◆ The task
Set down the lines below, exactly, starting at the one that contains "Task: Open the" and stopping at the last line, inclusive. Omit pictures.

[Start of Attachment]

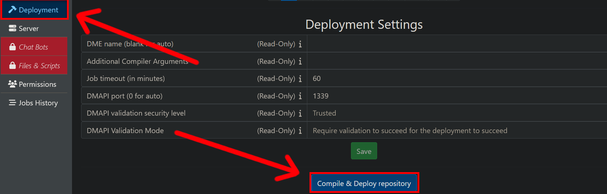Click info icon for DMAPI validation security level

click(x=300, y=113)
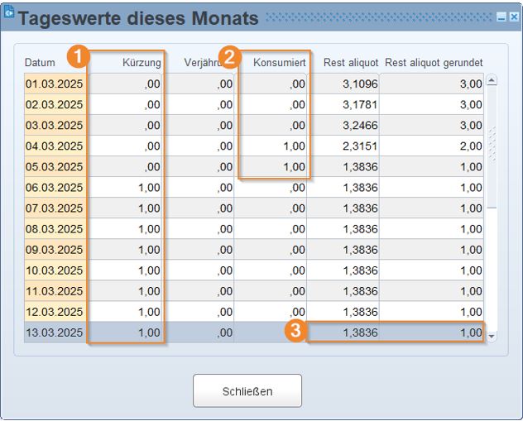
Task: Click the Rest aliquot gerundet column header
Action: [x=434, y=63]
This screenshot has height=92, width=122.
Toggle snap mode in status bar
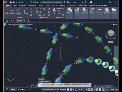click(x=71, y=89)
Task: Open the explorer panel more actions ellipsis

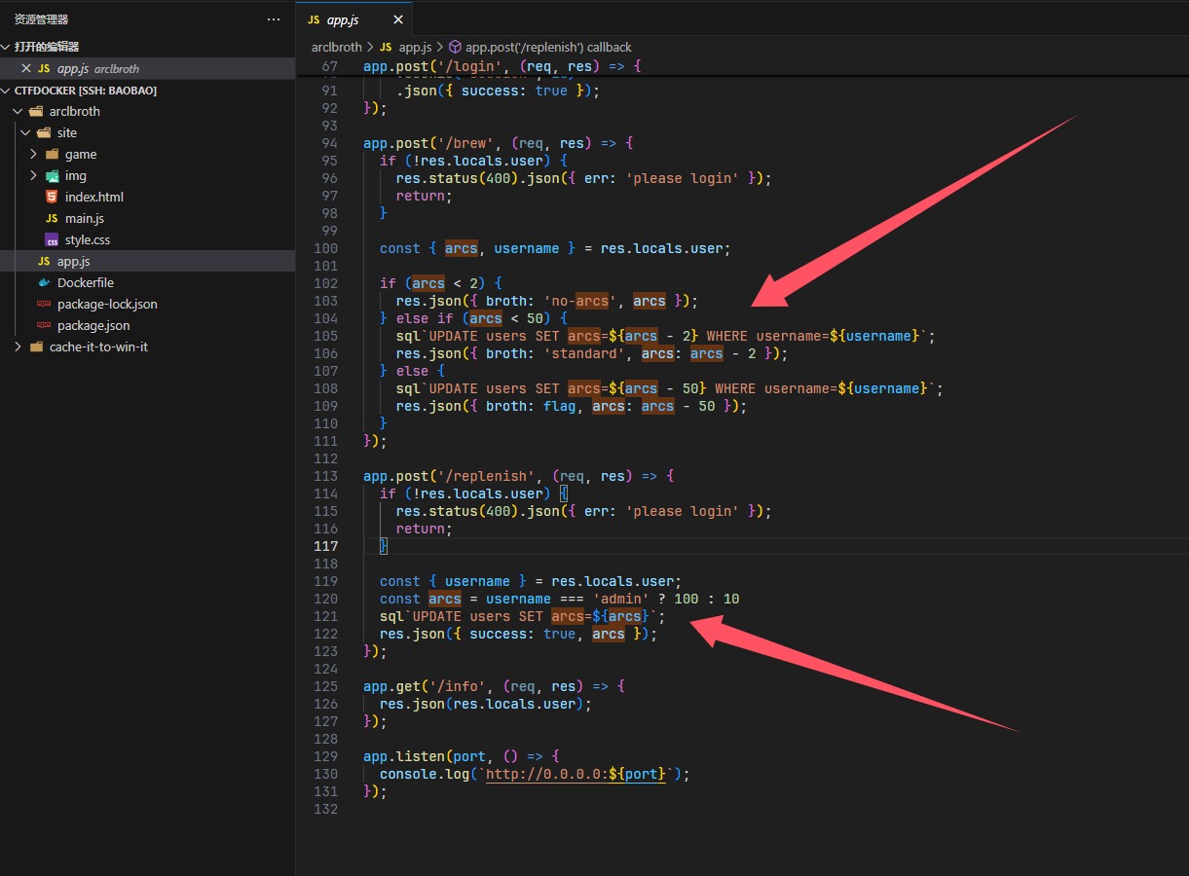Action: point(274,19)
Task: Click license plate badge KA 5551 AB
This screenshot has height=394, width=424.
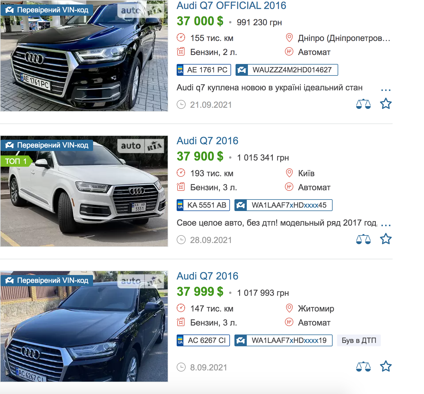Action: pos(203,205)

[End of Attachment]

◆ Reply to the exercise
Task: Open the explorer panel more actions ellipsis

Action: point(274,19)
Task: Click license plate badge KA 5551 AB
This screenshot has height=394, width=424.
Action: pos(203,205)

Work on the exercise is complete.